Pagina:
────────────────────

De schildmuur werd daadwerkelijk met pijlen beschoten om te laten zien hoe effectief hij kan zijn.
De schildmuur werd daadwerkelijk met pijlen beschoten om te laten zien hoe effectief hij kan zijn.

Bij het rondvragen werd me nog niet duidelijk wie ik zoeken moest, want ik vroeg aan alle aanwezige Romeinen, Kelten en Germanen of ze wellicht een vrouw uit Rome hadden gezien. Iedereen zei nee, dus was het duidelijk dat het woord “hoofdstad” in het raadsel niet aan Rome refereerde. Misschien de hoofdstad van de Cananefaten dan? Het raadsel kwam immers van Gannascus, een Cananefaat. Maar er was ook niemand uit Forum Hadriani geweest. Ik stond net op het punt om op te geven toen een schrandere knul opmerkte dat ik nog een hoofdstad vergeten was: die van deze provincie, Germania Inferior! Die hoofdstad is natuurlijk Colonia Claudia Ara Agrippinensum! (Voor wie dat te lastig vindt: in jullie tijd heet die stad Keulen.) CCAA is door de Romeinen gesticht als een colonia, een stad voor Romeinse staatsburgers (met name veteranen), de hoogste status die een stad in de provincie bereiken kan.

────────────────────

Gegevens:
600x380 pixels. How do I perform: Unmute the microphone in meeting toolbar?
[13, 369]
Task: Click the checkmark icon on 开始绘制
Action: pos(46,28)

────────────────────

Welke volken worden op de pagina bij naam genoemd? Geef ze allemaal. De gegevens zijn afkomstig uit een andere bron.

Antwoord:
Romeinen, Kelten, Germanen en Cananefaten.